■ Work instruction: Return each line of the listing that contains the string "конфиденциальности".

■ Source material:
───

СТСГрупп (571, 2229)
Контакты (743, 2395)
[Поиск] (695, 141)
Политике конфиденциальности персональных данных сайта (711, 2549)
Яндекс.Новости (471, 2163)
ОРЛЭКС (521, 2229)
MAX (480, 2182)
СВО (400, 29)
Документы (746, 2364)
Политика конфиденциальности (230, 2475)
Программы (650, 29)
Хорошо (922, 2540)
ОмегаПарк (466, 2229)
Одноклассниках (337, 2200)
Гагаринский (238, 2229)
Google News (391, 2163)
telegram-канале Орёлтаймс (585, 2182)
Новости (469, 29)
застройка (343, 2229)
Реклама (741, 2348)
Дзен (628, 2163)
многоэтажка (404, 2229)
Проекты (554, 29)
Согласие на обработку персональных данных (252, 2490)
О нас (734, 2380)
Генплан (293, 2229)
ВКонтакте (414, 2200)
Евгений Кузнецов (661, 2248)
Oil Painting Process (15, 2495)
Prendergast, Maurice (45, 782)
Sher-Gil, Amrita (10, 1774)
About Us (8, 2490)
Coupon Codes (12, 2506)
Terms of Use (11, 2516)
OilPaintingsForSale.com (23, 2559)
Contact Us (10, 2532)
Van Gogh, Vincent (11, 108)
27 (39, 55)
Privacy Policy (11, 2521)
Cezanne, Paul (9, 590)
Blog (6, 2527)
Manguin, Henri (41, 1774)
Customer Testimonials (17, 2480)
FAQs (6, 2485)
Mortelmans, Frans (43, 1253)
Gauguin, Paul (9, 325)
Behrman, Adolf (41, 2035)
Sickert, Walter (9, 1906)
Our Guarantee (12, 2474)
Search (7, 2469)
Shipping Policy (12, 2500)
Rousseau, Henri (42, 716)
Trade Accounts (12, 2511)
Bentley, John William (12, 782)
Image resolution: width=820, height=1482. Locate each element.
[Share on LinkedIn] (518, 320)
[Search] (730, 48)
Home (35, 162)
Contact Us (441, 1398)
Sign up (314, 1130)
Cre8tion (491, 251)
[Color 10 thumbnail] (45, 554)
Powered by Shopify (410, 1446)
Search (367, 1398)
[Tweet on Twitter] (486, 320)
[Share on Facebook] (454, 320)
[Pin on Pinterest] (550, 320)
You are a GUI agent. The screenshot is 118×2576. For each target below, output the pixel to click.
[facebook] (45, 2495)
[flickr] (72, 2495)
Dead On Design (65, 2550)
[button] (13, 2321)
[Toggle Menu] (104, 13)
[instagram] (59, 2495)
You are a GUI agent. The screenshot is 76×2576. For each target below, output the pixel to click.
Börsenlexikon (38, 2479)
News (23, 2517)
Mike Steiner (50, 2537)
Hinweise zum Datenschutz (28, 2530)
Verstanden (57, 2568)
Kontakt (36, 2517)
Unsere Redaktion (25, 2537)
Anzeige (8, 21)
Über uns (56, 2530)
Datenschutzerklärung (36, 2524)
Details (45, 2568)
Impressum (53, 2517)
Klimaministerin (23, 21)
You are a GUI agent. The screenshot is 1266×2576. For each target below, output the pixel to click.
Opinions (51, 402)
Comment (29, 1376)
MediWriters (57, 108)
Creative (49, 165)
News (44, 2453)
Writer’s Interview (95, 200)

───

■ Answer to the problem:
Политике конфиденциальности персональных данных сайта (711, 2549)
Политика конфиденциальности (230, 2475)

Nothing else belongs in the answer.